Regex Syntax Reference

ripgrep supports two regex engines that you can switch between at the command line. The default engine is the Rust regex crate. The alternative is PCRE2, enabled with -P.

Default engine: Rust regex

The default regex engine is the Rust regex crate. It provides linear-time guarantees — it will never have catastrophic backtracking slowdowns, no matter what pattern you write. The trade-off is that some advanced features (look-arounds, backreferences) are not supported.

Supported syntax

Syntax Meaning Example
. Any character except newline f.o matches foo, f1o
* 0 or more of previous fo* matches f, fo, foo
+ 1 or more of previous fo+ matches fo, foo
? 0 or 1 of previous colou?r matches color, colour
{n} Exactly n repetitions \d{4} matches 4 digits
{n,m} Between n and m repetitions \w{2,5}
^ Start of line ^fn matches fn at line start
$ End of line error$ matches error at end
\b Word boundary \bfoo\b matches foo but not foobar
[abc] Character class [aeiou] matches any vowel
[^abc] Negated character class [^\d] matches non-digit
[a-z] Character range [a-z] matches lowercase letter
(abc) Capture group (foo|bar)
(?:abc) Non-capturing group (?:foo|bar)
a|b Alternation cat|dog
\d Digit (Unicode-aware) \d+ matches 42 or ٤٢
\w Word character \w+ matches identifiers
\s Whitespace \s+ matches spaces, tabs
\D, \W, \S Negated class \D matches non-digit

Not supported in the default engine

  • Look-ahead ((?=...), (?!...)) — use -P
  • Look-behind ((?<=...), (?<!...)) — use -P
  • Backreferences (\1, \k<name>) — use -P
  • Possessive quantifiers (*+, ++) — use -P
  • Atomic groups ((?>...)) — use -P

PCRE2 engine (-P / --pcre2)

PCRE2 is the same regex library used by Perl, Python's re module, and most other modern languages. Enable it with rg -P 'pattern'.

Note: PCRE2 is not available in all ripgrep builds.
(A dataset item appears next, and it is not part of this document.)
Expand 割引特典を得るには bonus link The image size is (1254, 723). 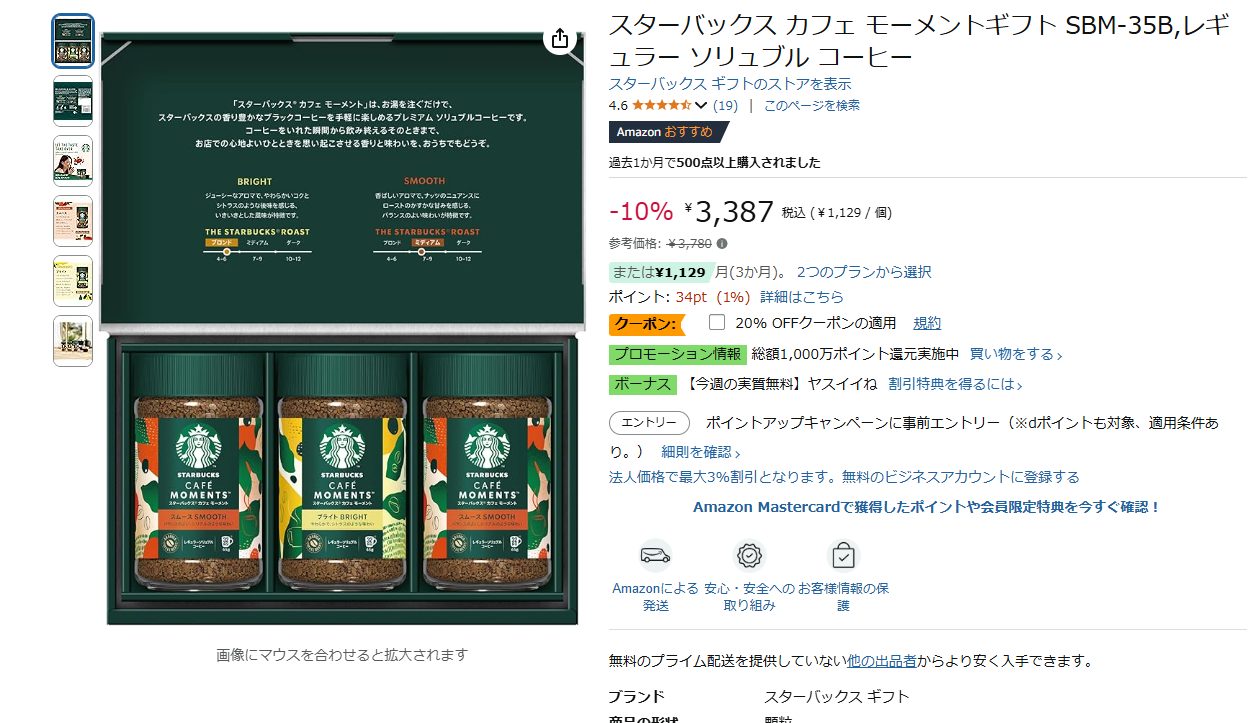coord(955,384)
If you installed via a package manager and get an error, you may need to build ripgrep from source with cargo install ripgrep --features pcre2.

PCRE2-only features

# Look-ahead: match "foo" only when followed by "bar"
rg -P 'foo(?=bar)'

# Negative look-ahead: match "foo" NOT followed by "bar"
rg -P 'foo(?!bar)'

# Look-behind: match "bar" only preceded by "foo"
rg -P '(?<=foo)bar'

# Negative look-behind
rg -P '(?<!foo)bar'

# Backreference: find repeated word
rg -P '(\b\w+\b) \1'

# Named capture group
rg -P '(?P<year>\d{4})-(?P<month>\d{2})-(?P<day>\d{2})'

Hybrid mode

Use --auto-hybrid-regex to let ripgrep automatically pick PCRE2 when the pattern requires it and fall back to the default engine otherwise. This avoids the PCRE2 overhead for simple patterns.

rg --auto-hybrid-regex '(?<=def )\w+'

Unicode support

ripgrep has Unicode support enabled by default in both engines. \d, \w, and \s match their Unicode equivalents, not just ASCII.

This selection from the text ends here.